15 August 2016

Collections and conservation

Kew scientists Sonia Dhanda and Iain Darbyshire explain how Kew’s herbarium specimens are used to contribute to conservation through the Tropical Important Plant Areas (TIPAs) programme.

Herbarium, RBG Kew

Kew has well over seven million herbarium specimens, which are widely recognised as an important reference collection for plant taxonomy and identification. Additionally these collections significantly contribute to conservation work undertaken at Kew. Here, we highlight how herbarium records feed into evidence-based conservation decisions illustrated through the Tropical Important Plant Areas (TIPAs) programme, one of Kew’s Strategic Science Outputs for 2020.  

What are TIPAs?

Certain parts of the world are home to greater plant diversity than others, and, like most natural resources, are under threat from land-use change, climate change and degradation. In the race against species extinction it is important to identify areas that exhibit exceptional plant diversity to prioritise conservation efforts.
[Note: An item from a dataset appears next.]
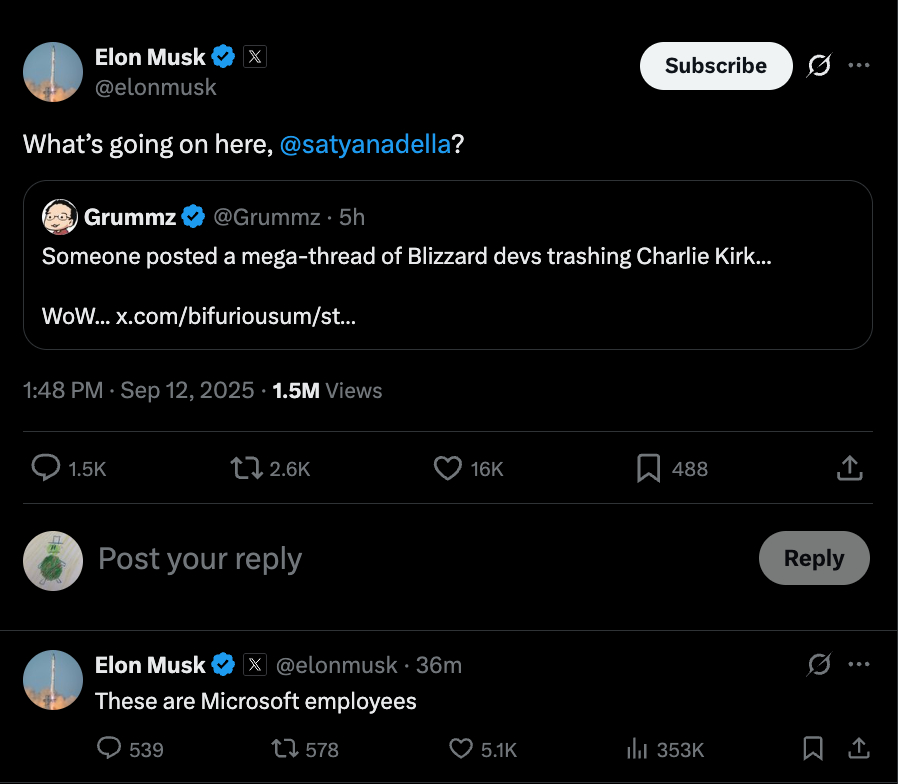Click in Post your reply field
Viewport: 898px width, 784px height.
[400, 558]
This urgent task has led to the Important Plant Areas (IPAs) designation created by Plantlife International which identifies these areas with the following three criteria: threatened species, threatened habitats and exceptional botanical richness. This year the criteria were revised to include socio-economic and culturally important plants to engage with communities, in order to contribute to the long-term sustainability and conservation of these plants.

Since the inception of IPAs in the early 2000s great progress has been made in identifying areas of importance for plants: so far 69 countries have undertaken an initial assessment of their IPAs (Plantlife, 2010). However, as seen from Figure 1, there has been a gap in identifying IPAs in the tropics which led to the launch of Kew’s Tropical Important Plant Areas initiative. 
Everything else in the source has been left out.